I liked her when I was younger, but went off her as I gained more life experience. And read more widely. I think she's over hyped. Alice Munro is the real goddess of Canadian literature but she's not as TV- friendly.

irishfeminist · 07/07/2020 14:19

(I was replying to Yetanotherspartacus sory)

mintkoala · 07/07/2020 14:25

See this doesn't bother me because, after all, she is a fiction writer. Some of what she writes is speculative fiction and its often about matters of sex and gender. So for her to be playing with ideas about barracudas or whatever is a healthy part of her creative work.

YetAnotherSpartacus · 07/07/2020 14:26

Surfacing, yes

Thank you. I was searching Google frantically and couldn't find it!

Goosefoot · 07/07/2020 14:27

@YetAnotherSpartacus

apart from some of the early ones that were a pile of shite

What was the one with the drowning scene that was somehow tied to an abortion?

Fuck, it was dreadful.

Surfacing, maybe?

I think, reading these tweets, she actually really is at sea with this subject. She doesn't get the science, the whole idea that DSDs create a bellcurve just doesn't make sense, that's not how they fit together. She doesn't seem to understand the legal implications or have any real background for the larger discussion.

A lot might be down to her being a Canadian, the degree to which all this simply fails to be seen in the Canadian press is shocking. I've not been able to come to any conclusion other than it's actively being suppressed.

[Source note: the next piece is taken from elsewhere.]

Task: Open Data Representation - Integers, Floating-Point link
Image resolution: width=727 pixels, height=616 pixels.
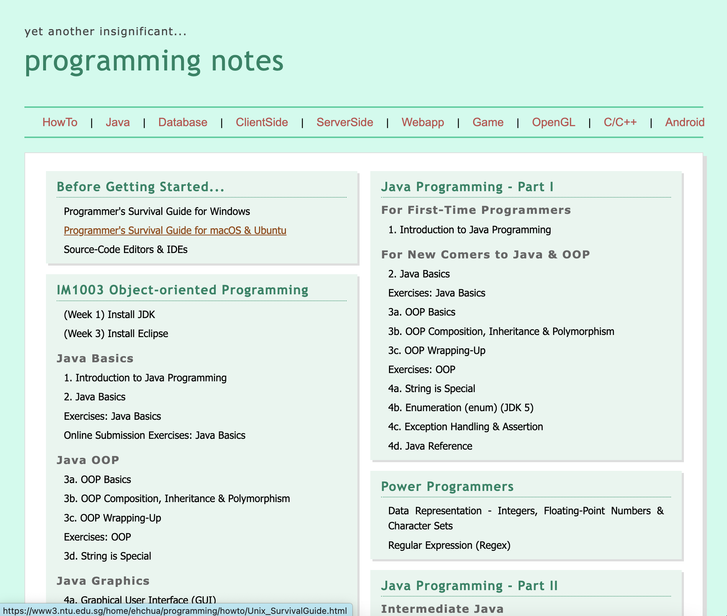Action: coord(526,518)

I used to be a big supporter of the CBC and still think as a concept it's important, in fact I still belong to Friends of the CBC. But I'm at a point now where I think they've become a sort of force for ignorance. They don't even question the orthodoxies of the progressive left any more, they don't seem to allow that it's possible to do so.

YetAnotherSpartacus · 07/07/2020 14:30

Yep. Surfacing. :)

I'm not buying her ignorance. Most of her books were deeply political. I don't think she is naive.

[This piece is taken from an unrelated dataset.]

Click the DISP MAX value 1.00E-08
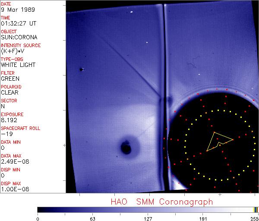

Goosefoot · 07/07/2020 15:01

@YetAnotherSpartacus

Yep. Surfacing. :)

I'm not buying her ignorance. Most of her books were deeply political. I don't think she is naive.

No... But I think she's been totally sheltered from this discussion. She reminds me a bit of my mum, although my mum is far more open to listening. But she just doesn't see the information anywhere, and it's not natural for her to think about things like how it will play out legally unless something brings it in front of her. She does, as a nurse, think about health related elements very clearly but also as a nurse things in terms of care for all.

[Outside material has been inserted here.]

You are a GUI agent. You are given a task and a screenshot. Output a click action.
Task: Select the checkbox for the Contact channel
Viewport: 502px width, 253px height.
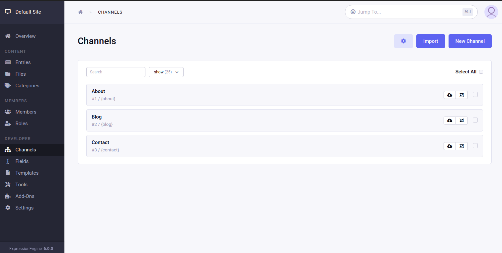(475, 145)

And up until the past month she still believed the CBC was reliable and it was her main source of news. She still won't read the Globe and Mail, much less The National Post - too right wing. No real knowledge of alternate media like podcasts.

Atwood is still very much of the type who thinks that of course the progressive left is being honest and, well, progressive.

She's kind of a curmudgeon though, I think if she saw the right thing she might rethink just because she's cranky.

JemimaShore · 07/07/2020 15:04

Yes - The Handmaid's Tale (TV show) did go very strange at the end of the last series though, didn't it? Can't say I liked it much by then...

The book will always stand alone as an excellent work IMO - a cautionary tale of what happens when women lose their rights (or rather, men take women's rights away!).

JemimaShore · 07/07/2020 15:07

Oh, and everything I've read that Atwood says on this subject, it's cleat that she is talking about the old-school transexuals - effeminate gay males - more likely to pass and empathise with women.

Not the ones who have autogynephilia - who (some of them) can be a different kettle of fish altogether.